Like the M-Pesa in Kenya, digital wallets have the potential to positively impact the lives of Nepali citizens. Khalti has launched a special ‘Smart Chhori’ program aimed at empowering girls and young women in Nepal through financial knowledge and skills. As part of this initiative, 10,000 adolescent girls and women from across the nation will be trained in financial and digital literacy. The program is a free e-learning platform included in the Khalti app, where girls can learn about the basics of digital payments, online security and personal finance. Girls and young women from age group 15-35 years who have access to a smartphone and internet can enroll in the programme.
Meanwhile, Transparency International’s annual Corruption Perception Index, 2018, shows Nepal stands at 124 out of 180 countries in the corruption index.

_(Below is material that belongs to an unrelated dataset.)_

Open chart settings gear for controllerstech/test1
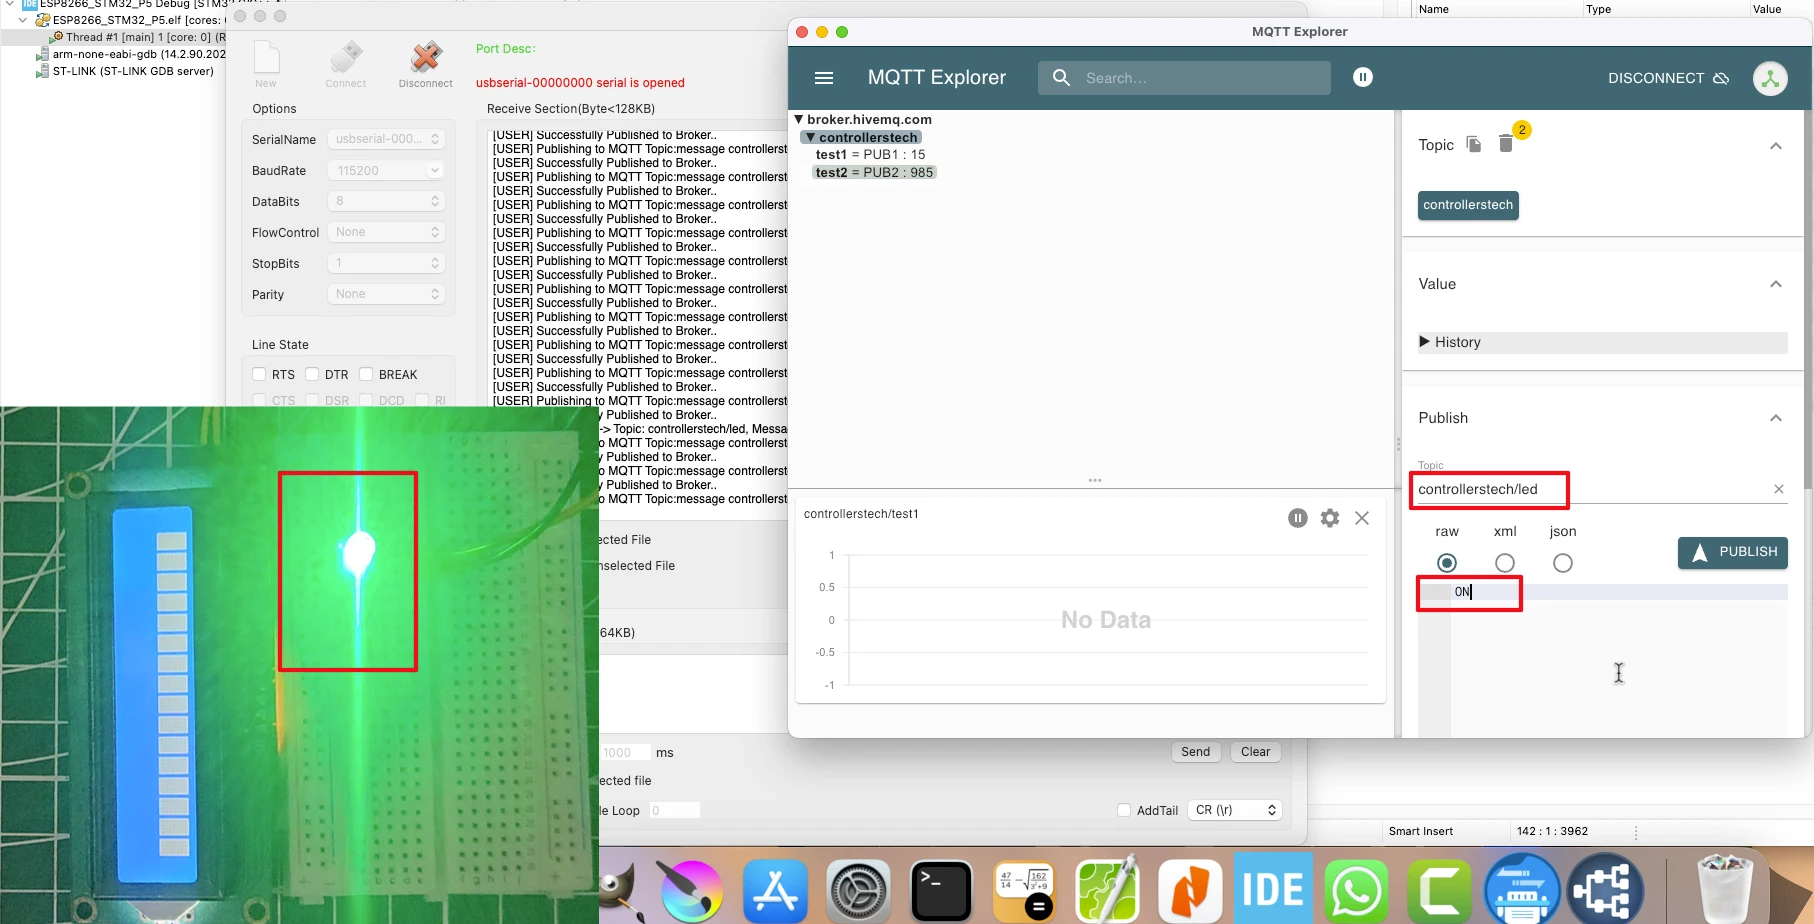 [x=1330, y=518]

“All the transactions are recorded if the government adopts digital payment system. Adopting a cashless economy will help the government to control corruption,” views Thapa.
Global Scenario
Digital wallet platforms such as PayPal, Alipay, American Express, among many other companies, have brought a paradigm shift in the banking and shopping habits of consumers. These platforms have been useful for credit card bill payment, bank account management, mobile balance top-up, bus and train ticket purchase, ordering of foods, ride-hailing services, and insurance policies.
PayPal, an American company that operates in over 200 countries, has 254 million active users. The platform accepts transactions in 25 different currencies, which helped it achieve success in the global arena. The digital platform has been helpful for users for shopping, paying bills, transferring money, among other services. In the global context, digital platforms such as PayPal are accepted for virtually every transaction, which makes the payment secure and recorded.
Likewise, AliPay, which has a strong presence in China, has almost 900 million users worldwide. AliPay has collaborated with 65 financial institutions including Visa and Mastercard, which has made transactions easier for its users. In the meantime, social media platforms such as WeChat have launched digital payment systems. WeChat Pay allows mobile payments and money transfer between contacts.
Platforms like Alipay, Apple Pay and Samsung Pay are super wallets as they can be connected with a debit/credit card for payments, according to Subash Sharma, CEO at F1 Soft International, a Kathmandu-based Nepali fintech company. “As super wallets are connected with the bank account, the spending behaviour of the users are recorded by the platforms. Banks only gets the information about the transactions,” he says, adding that this has been a subject of heated debate on the global stage in recent times.